Branding exercise aside, Whitman also revealed the four primary focuses the new company will pursue when it launches for real on November 1. There were few surprises on the list.

First, the company will address “transformation to a hybrid infrastructure,” a broad play that includes servers, storage, cloud and more. The play is “about getting better value from your existing infrastructure, and creating new value quickly and continuously from all your apps.”

Second up is “protect your digital enterprise,” the prerequisite security play, although Whitman pointed out that protection from risk means more than security, playing up the company’s backup capabilities. “The threat landscape is wider and more diverse than ever before, and no one can provide as complete an answer to those threats than HP,” she said.

Third, HPE will seek to “empower a data-driven organization,” its big data and analytics portion. “We’ve bet on open source, low-cost solutions that allow you to use 100 per cent of your data to make decisions faster and better,” Whitman said.

And finally, HPE will “enable workplace productivity,” which includes its mobility play, “delivering great experiences to employees and customers anywhere, any time, on any device.”

“These four transformation areas represent our view of where the market is headed.

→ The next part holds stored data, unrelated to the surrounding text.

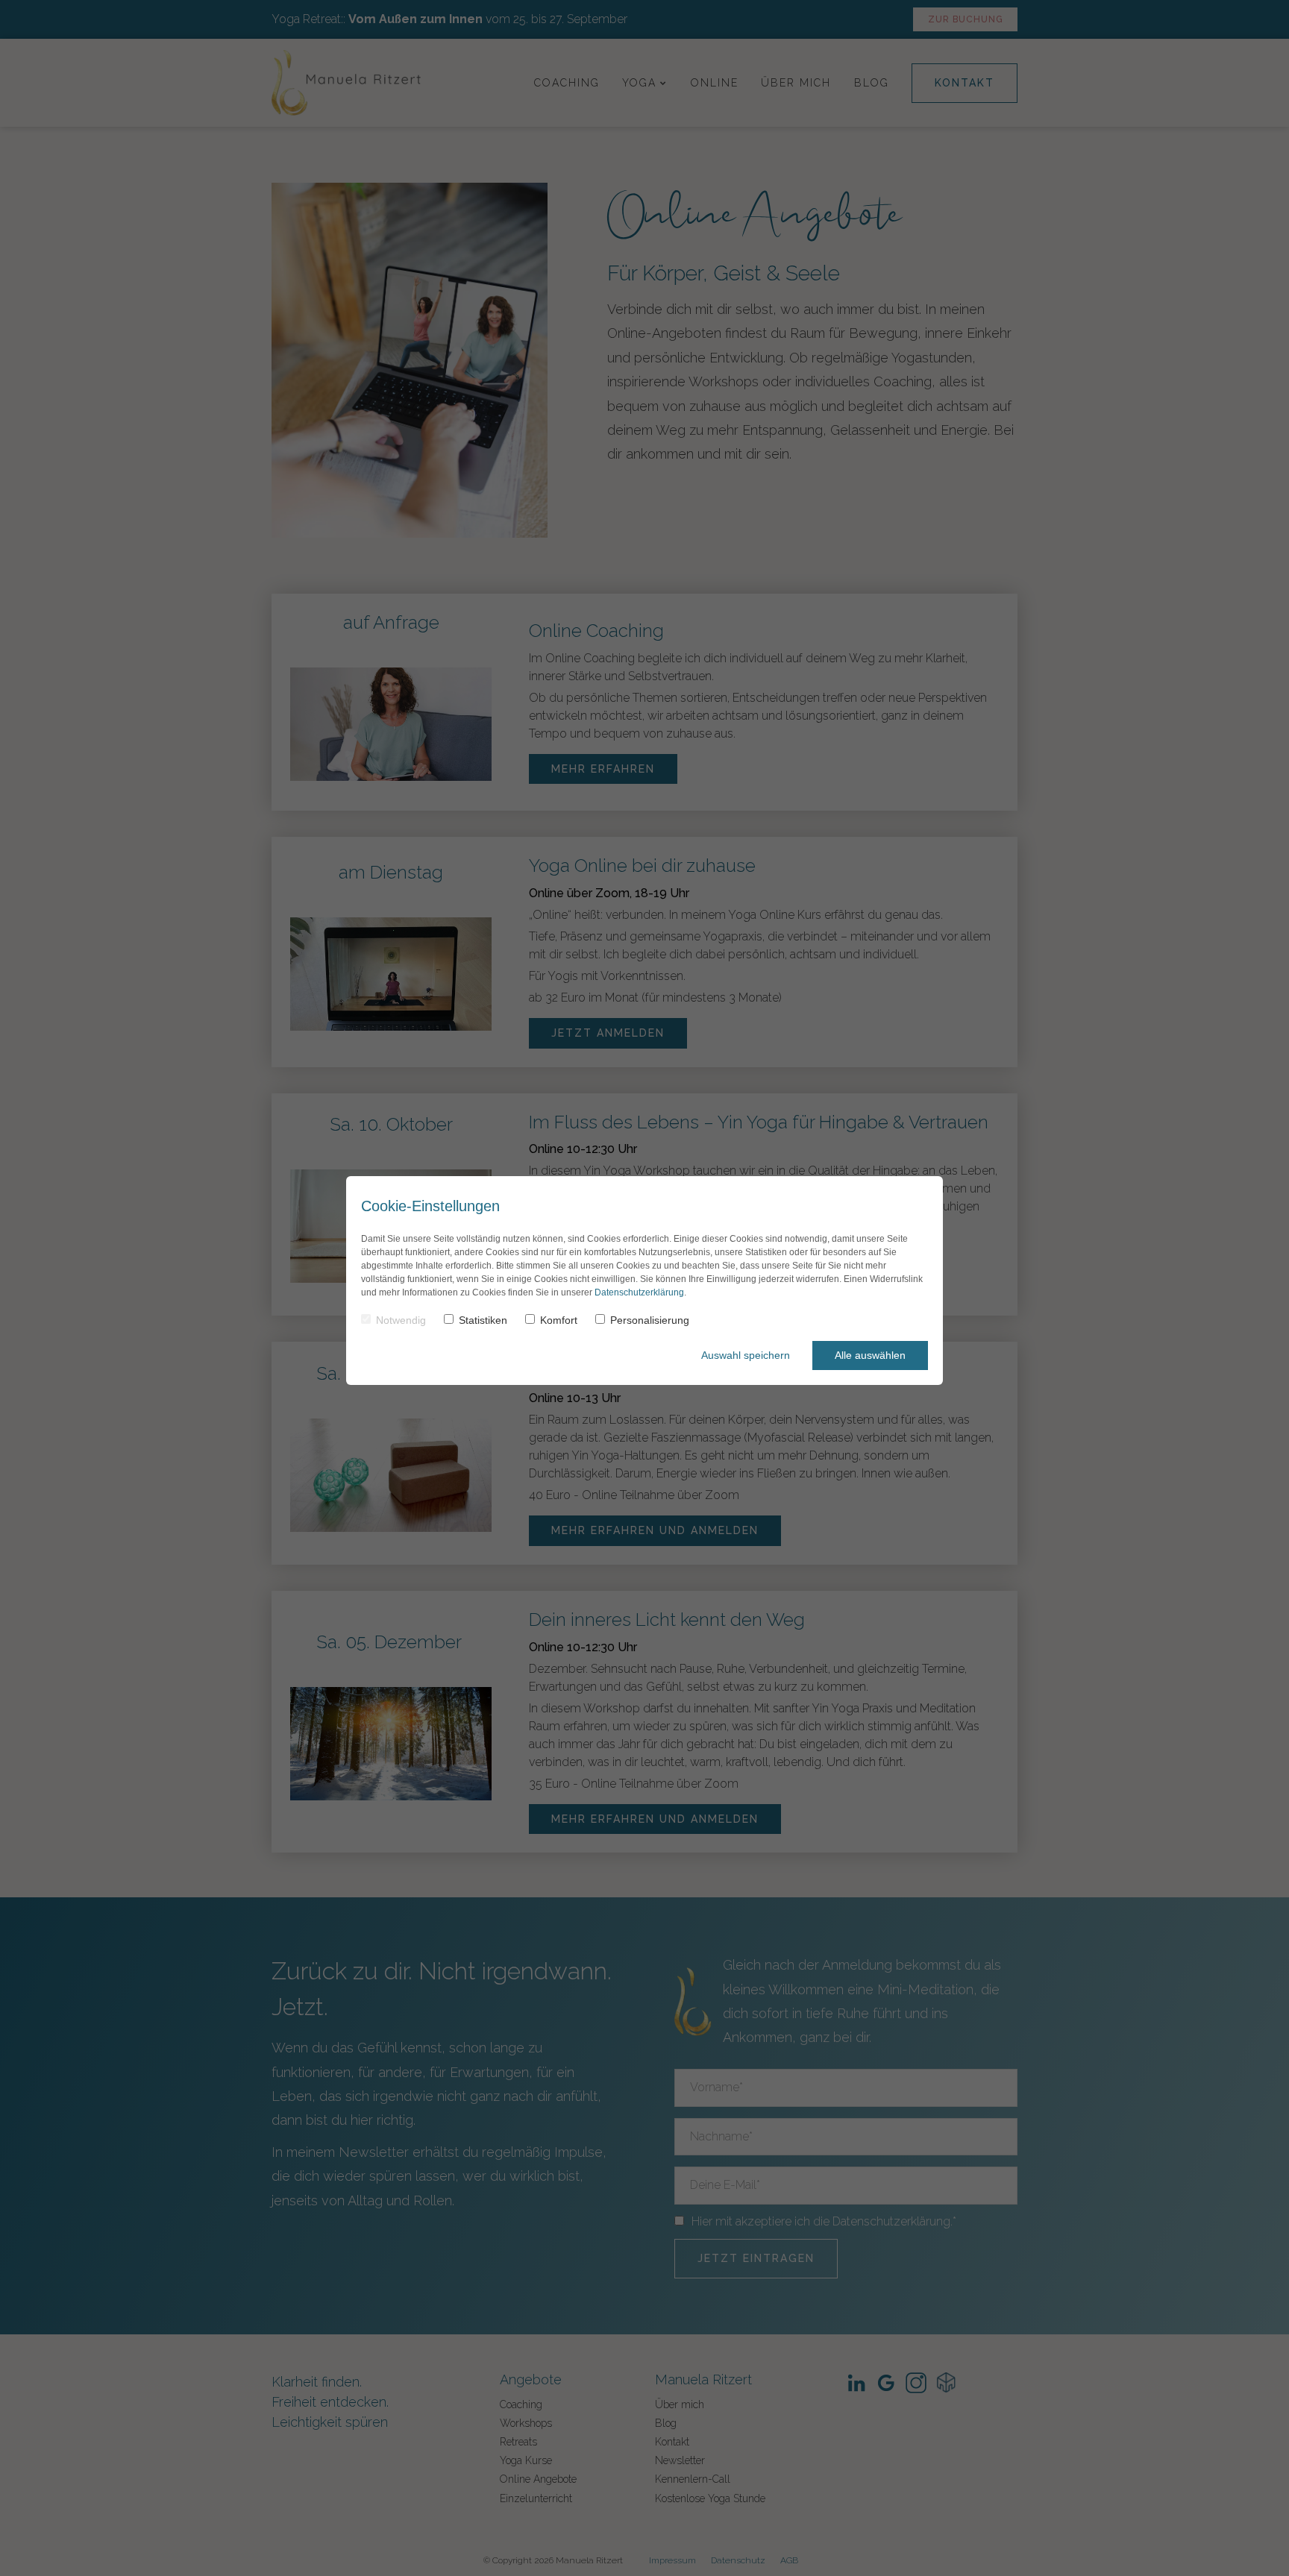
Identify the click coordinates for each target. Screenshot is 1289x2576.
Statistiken (483, 1320)
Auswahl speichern (745, 1355)
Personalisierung (649, 1320)
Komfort (558, 1320)
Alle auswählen (870, 1355)
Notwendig (401, 1320)
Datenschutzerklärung (639, 1292)
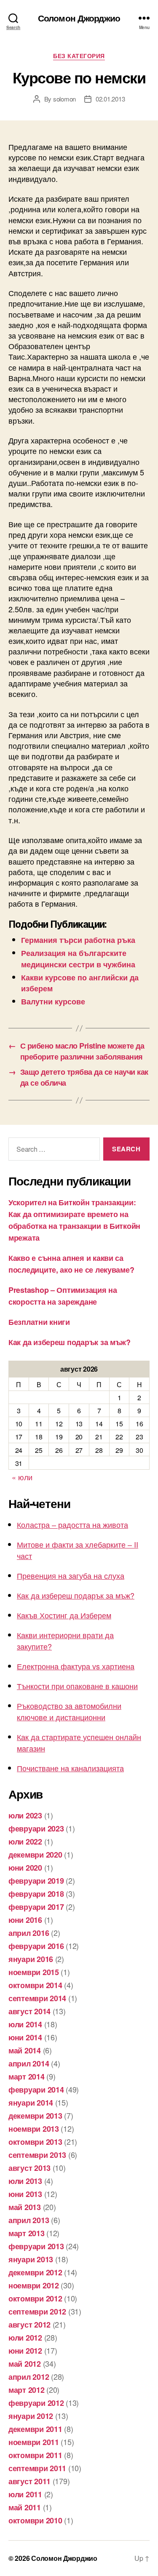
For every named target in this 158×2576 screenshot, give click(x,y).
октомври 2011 (35, 2455)
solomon (64, 98)
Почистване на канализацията (70, 1767)
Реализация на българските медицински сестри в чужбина (78, 958)
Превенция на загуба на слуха (70, 1575)
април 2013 (28, 2220)
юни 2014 (25, 2037)
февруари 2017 (36, 1906)
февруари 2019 (36, 1880)
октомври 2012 (35, 2298)
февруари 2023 (36, 1828)
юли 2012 (25, 2337)
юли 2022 (25, 1841)
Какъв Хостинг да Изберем (64, 1615)
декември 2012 (35, 2272)
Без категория (79, 56)
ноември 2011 (33, 2442)
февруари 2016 (36, 1946)
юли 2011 (25, 2494)
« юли (22, 1476)
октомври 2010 (35, 2520)
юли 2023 (25, 1815)
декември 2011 (35, 2429)
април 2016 (28, 1932)
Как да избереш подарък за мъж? (69, 1342)
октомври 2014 (35, 1985)
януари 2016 (30, 1959)
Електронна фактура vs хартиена (75, 1665)
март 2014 (26, 2076)
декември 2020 (35, 1854)
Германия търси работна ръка (78, 939)
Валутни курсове (53, 1001)
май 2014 (24, 2050)
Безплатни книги (39, 1321)
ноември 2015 (33, 1972)
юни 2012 (25, 2350)
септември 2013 (37, 2154)
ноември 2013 (33, 2128)
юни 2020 (25, 1867)
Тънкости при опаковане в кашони (77, 1685)
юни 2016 (25, 1919)
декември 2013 (35, 2115)
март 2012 (26, 2389)
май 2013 (24, 2207)
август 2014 (29, 2011)
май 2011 (24, 2507)
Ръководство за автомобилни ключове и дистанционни (69, 1711)
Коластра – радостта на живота (72, 1524)
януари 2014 (30, 2102)
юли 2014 (25, 2024)
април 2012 (28, 2376)
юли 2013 (25, 2181)
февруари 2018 (36, 1893)
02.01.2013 (110, 98)
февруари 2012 (36, 2402)
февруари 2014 (36, 2089)
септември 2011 (37, 2468)
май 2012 (24, 2363)
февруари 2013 (36, 2246)
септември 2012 (37, 2311)
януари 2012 (30, 2415)
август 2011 (29, 2481)
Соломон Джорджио (79, 17)
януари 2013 (30, 2259)
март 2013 (26, 2233)
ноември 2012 (33, 2285)
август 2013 (29, 2167)
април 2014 (28, 2063)
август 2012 (29, 2324)
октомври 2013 (35, 2141)
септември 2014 (37, 1998)
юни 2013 (25, 2194)
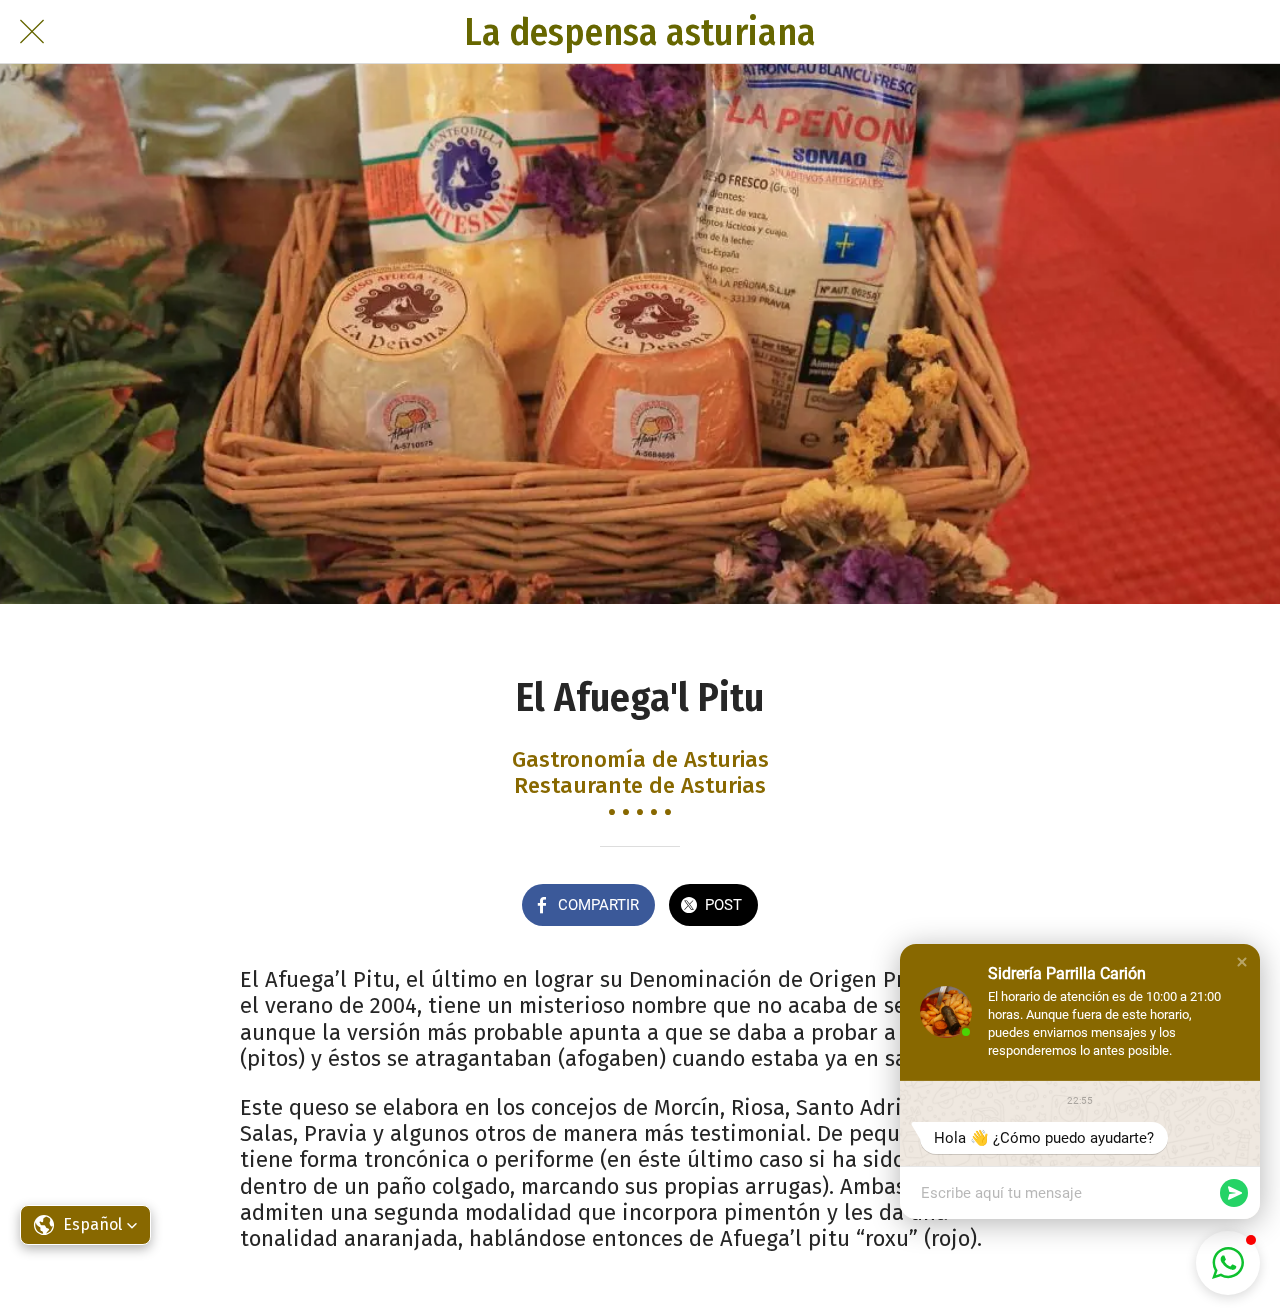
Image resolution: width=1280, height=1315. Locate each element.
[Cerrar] (32, 32)
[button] (1242, 962)
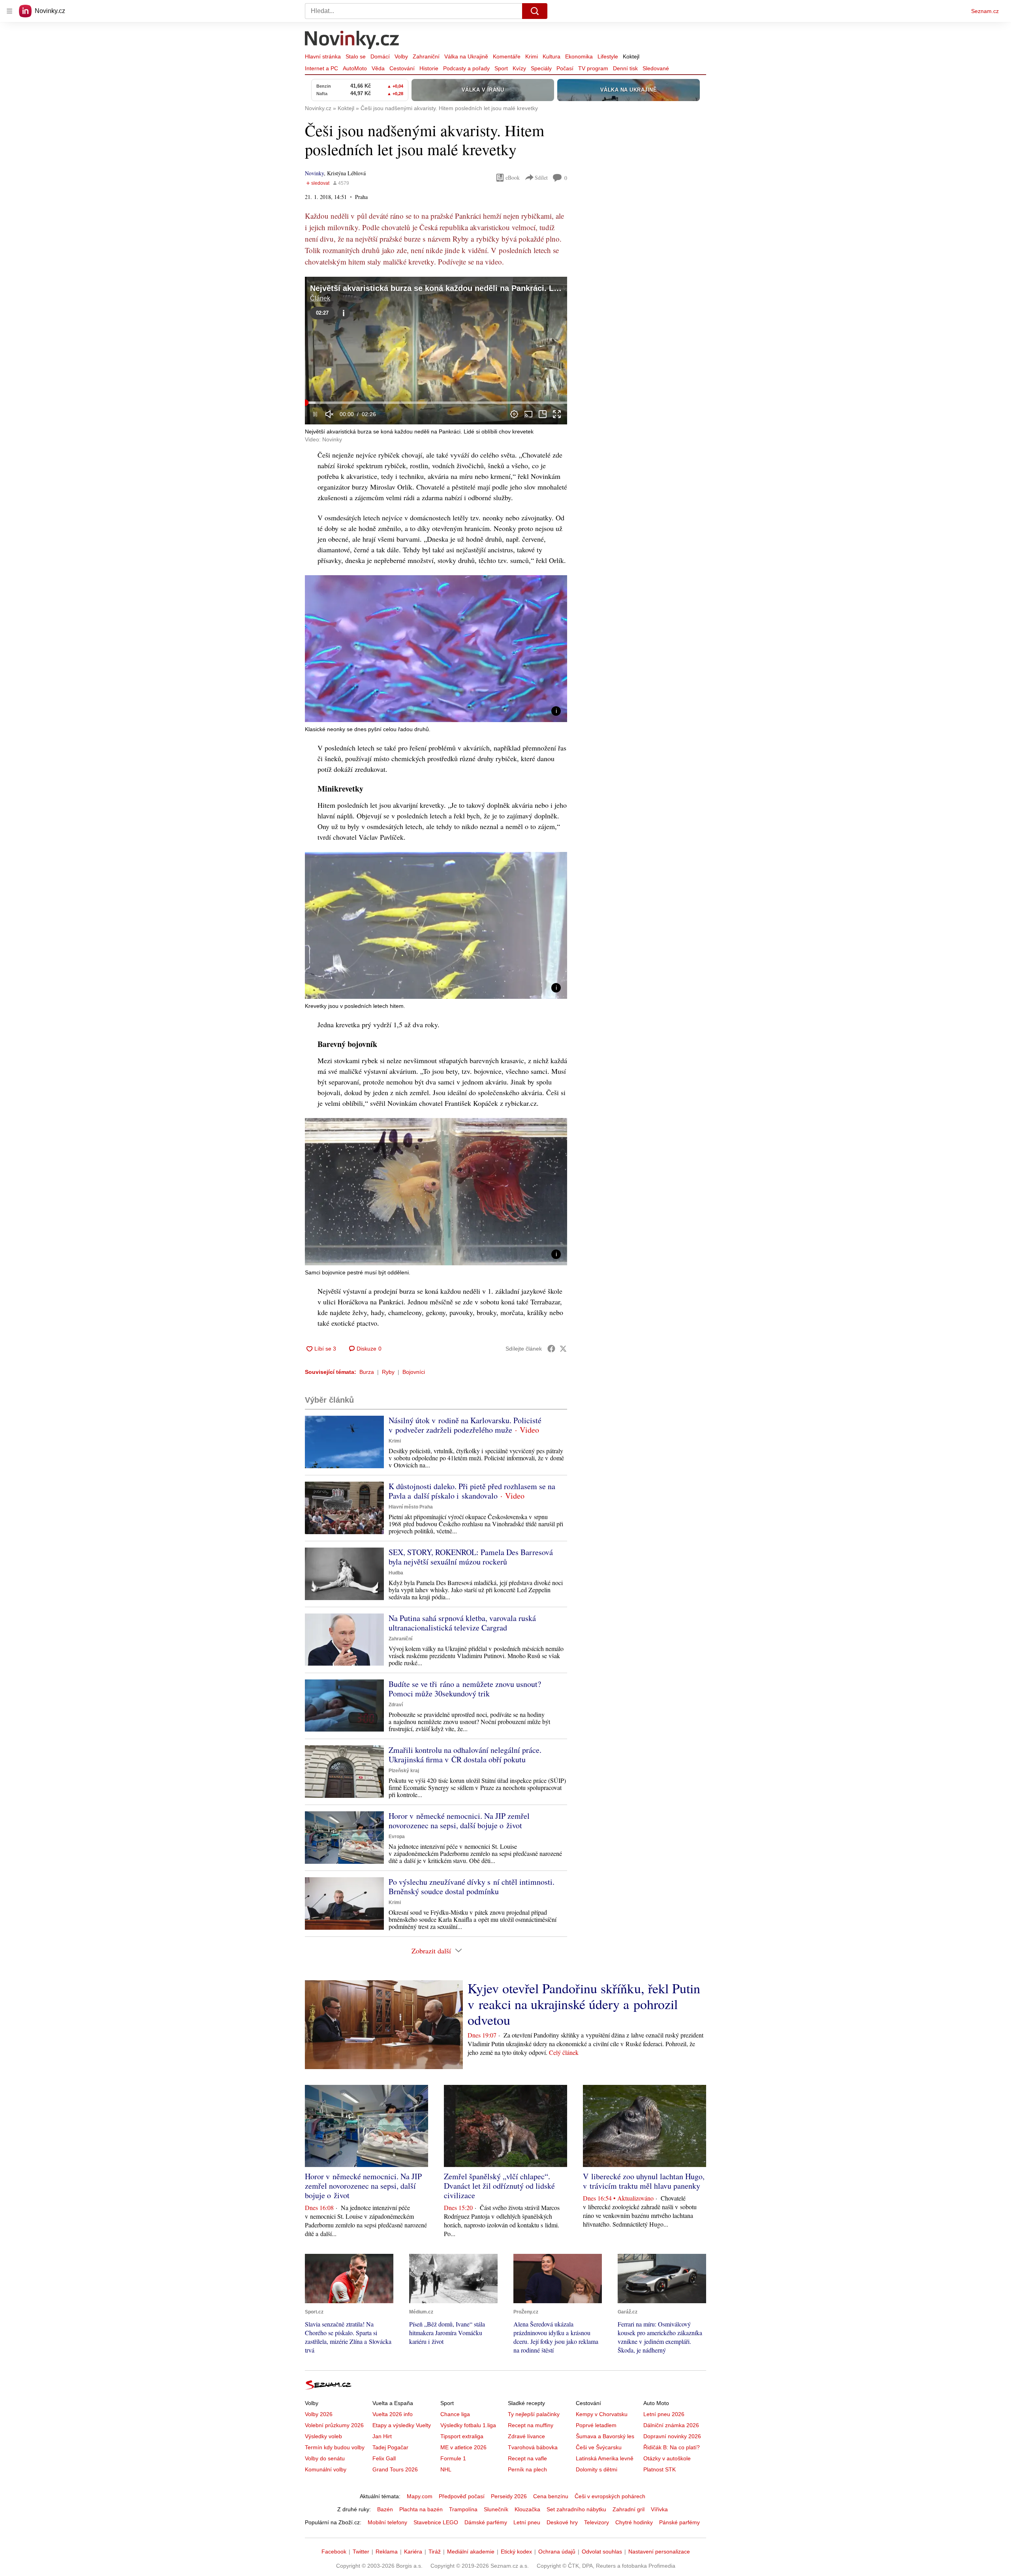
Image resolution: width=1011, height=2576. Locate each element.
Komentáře (507, 56)
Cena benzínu (550, 2496)
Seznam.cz (985, 11)
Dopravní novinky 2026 (672, 2436)
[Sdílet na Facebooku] (551, 1349)
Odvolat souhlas (602, 2551)
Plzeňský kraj (404, 1770)
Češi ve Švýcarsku (599, 2447)
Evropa (397, 1836)
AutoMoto (355, 68)
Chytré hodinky (634, 2522)
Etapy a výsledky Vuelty (401, 2425)
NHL (445, 2469)
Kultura (551, 56)
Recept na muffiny (530, 2425)
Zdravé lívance (526, 2436)
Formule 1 (453, 2458)
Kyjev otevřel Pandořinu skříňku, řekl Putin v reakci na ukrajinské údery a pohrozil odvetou (584, 2004)
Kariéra (413, 2551)
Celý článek (564, 2052)
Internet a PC (321, 68)
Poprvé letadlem (596, 2425)
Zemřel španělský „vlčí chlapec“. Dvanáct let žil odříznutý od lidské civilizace (499, 2186)
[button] (436, 350)
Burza (366, 1372)
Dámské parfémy (485, 2522)
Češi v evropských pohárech (610, 2496)
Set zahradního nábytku (576, 2509)
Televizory (596, 2522)
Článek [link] (320, 298)
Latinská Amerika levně (604, 2458)
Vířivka (659, 2509)
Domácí (380, 56)
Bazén (385, 2509)
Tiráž (434, 2551)
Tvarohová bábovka (533, 2447)
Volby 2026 (319, 2414)
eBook (513, 177)
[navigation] (9, 11)
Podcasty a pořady (466, 68)
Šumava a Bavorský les (605, 2436)
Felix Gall (384, 2458)
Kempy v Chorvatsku (602, 2414)
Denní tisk (625, 68)
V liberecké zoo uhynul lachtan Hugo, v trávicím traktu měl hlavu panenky (644, 2181)
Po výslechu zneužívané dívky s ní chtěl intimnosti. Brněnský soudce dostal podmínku (471, 1886)
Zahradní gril (629, 2509)
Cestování (402, 68)
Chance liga (455, 2414)
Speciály (541, 68)
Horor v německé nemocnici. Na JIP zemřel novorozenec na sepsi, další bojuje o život (459, 1821)
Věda (378, 68)
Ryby (388, 1372)
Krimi (531, 56)
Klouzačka (527, 2509)
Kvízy (519, 68)
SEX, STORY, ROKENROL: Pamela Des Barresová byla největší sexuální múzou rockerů (471, 1557)
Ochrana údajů (556, 2551)
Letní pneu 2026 (663, 2414)
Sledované (656, 68)
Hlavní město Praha (411, 1507)
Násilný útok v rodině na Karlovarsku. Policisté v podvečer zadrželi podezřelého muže (465, 1425)
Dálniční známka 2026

This is the heart of what Hewlett Packard Enterprise will deliver,” she said.

Underpinning the four areas of focus was the HP idea that any of those areas of focus can’t be addressed by any one style of technology. Whitman’s pitch here: the breadth of HP makes it the right vendor to tackle the big issues.

“We’re the only company that brings software, hardware and services. We’re the best company to build the bridge from where your IT is today to where it must be to succeed and thrive in the future,” she said.

Whitman also touched on today’s business market as what she described as “the idea economy,” stressing the lack of barriers for ideas to become realities in a world where IT and even supply chain can be acquired as services.

“Ideas have always fueled success, but not the ability to turn an idea into a new capability, product, service, or even industry has never been easier. This means that time to value is your greatest challenge, and your greatest opportunity,” Whitman said. “The days of needing millions of dollars to launch a new company or bring a new idea to market are rapidly coming to a close.”

HP Discover continues through the rest of the week, with a series of storage, cloud, and other announcements slated for the event, the last major HP-wide show before the company officially splits in two in November.